A friend asked last night while we were having seafood hotpot. “Don’t you get frustrated that even though you study your ass off, your English can’t even be half as good as that of a high schooler from an English speaking country?” he continued, “Don’t you get tired of spending thousands of hours learning something that millions of people born knowing? Plus if you want to watch a TV series or read a book that’s in English, why not just simply wait for the translation to come out.”
Exactly. How can I not?
I couldn’t give my friend a satisfying answer immediately but I was able to more or less solidify my reasoning after some thinking.
Well, the answer is simple: English happens to be the language spoken by people from different areas of the world. I remembered about a story that I learned in middle school, La Dernière Classe (The Last Class) by Alphonse Daudet. The story was about the last French class in a small French town, as the Prussians would soon take the town and there would be no more French class allowed. In the story, M. Hamel, the teacher, told little Frantz, the student and the main character, to never forgot French because language was the key to a culture. This is exactly what English is now. On so many levels, English is the world's lingua franca, the key to the culture of the world.
It’s estimated over 1.2 billions of people speak English worldwide. That’s 1.2 billions of minds from all kinds of cultures and backgrounds. When you know the language spoken by that many, you gain the freedom of confirming information on your own instead of doubting if the translator did a decent job.
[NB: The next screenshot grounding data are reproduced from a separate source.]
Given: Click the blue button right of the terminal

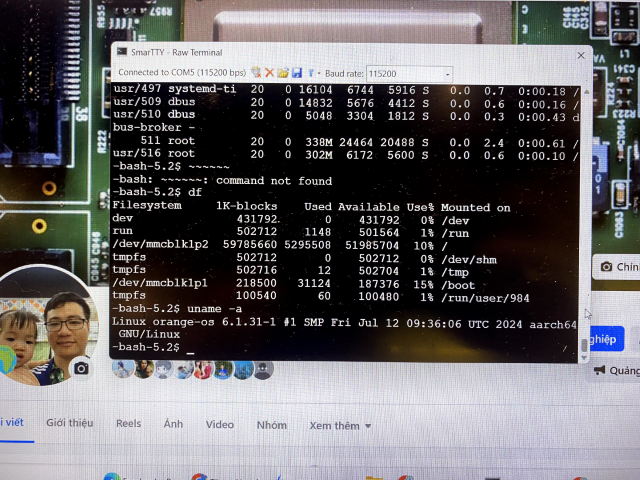Looking at the screenshot, I should [x=608, y=340].
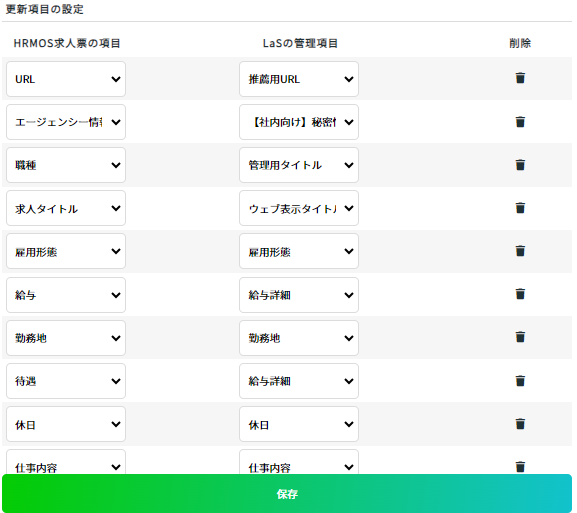577x513 pixels.
Task: Expand the LaS 勤務地 dropdown
Action: coord(299,338)
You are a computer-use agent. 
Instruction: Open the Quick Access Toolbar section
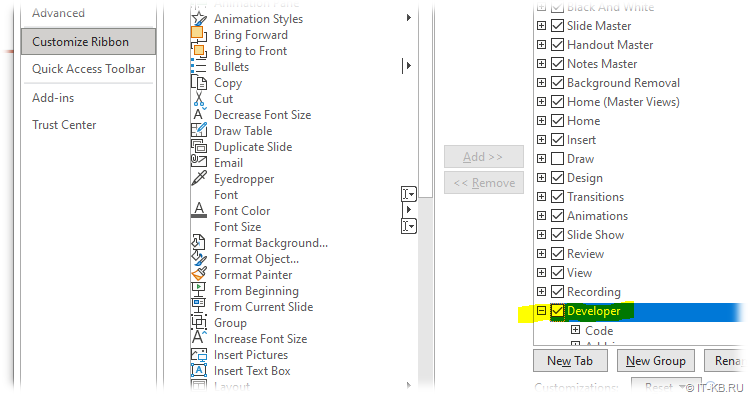pyautogui.click(x=89, y=69)
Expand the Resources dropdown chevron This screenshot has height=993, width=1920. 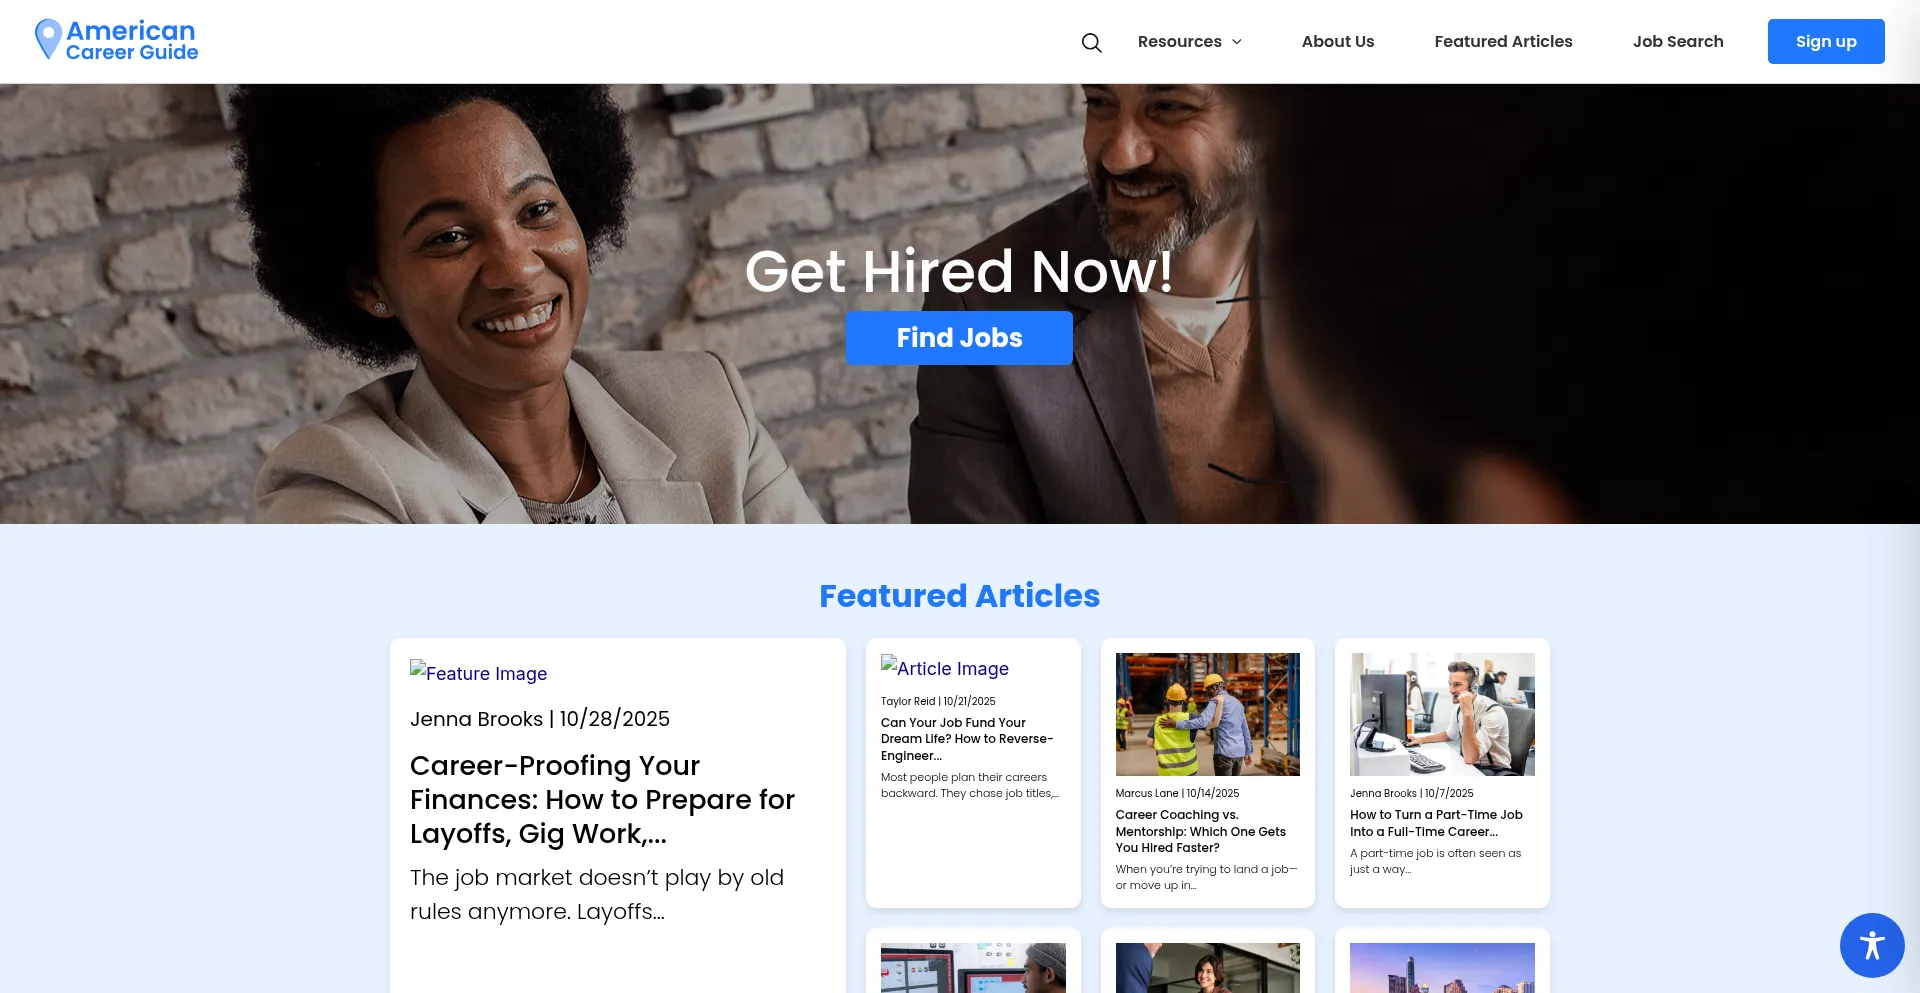click(1237, 42)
You gain the freedom of talking to and learning from billions more. You gain the freedom of voicing directly to the world. Admittedly, when speak English, I can’t construct my sentences with eight adjectives and six adverbs but that doesn’t mean I can’t use it to tell what I think. I can’t choose verbs and nouns like a wordsmith does but that doesn’t mean I can’t tell a beautiful and touching story about eat, pray, or love.1 You get the chance to talk with that Indonesian guy who sits next to you on a flight about that very important grumpy cat meme you saw last night because you both speak a little English. You get the chance to go out with that girl from Czech Republic because you like each other and you both speak a little English. You get the chance to discuss how big of a part Matthew McConaughey’s thick accent plays in True Detective with people all over the globe on the internet because you all speak a little English.
So no, I really don’t get tired of learning English. I don’t get frustrated by the fact that my English might never be as good as a native speaker's no matter how hard I try.2 But learning English is not just about mastering. To me, it's about a great communication tool, a language spoken by people from all over the world. That language happens to be English.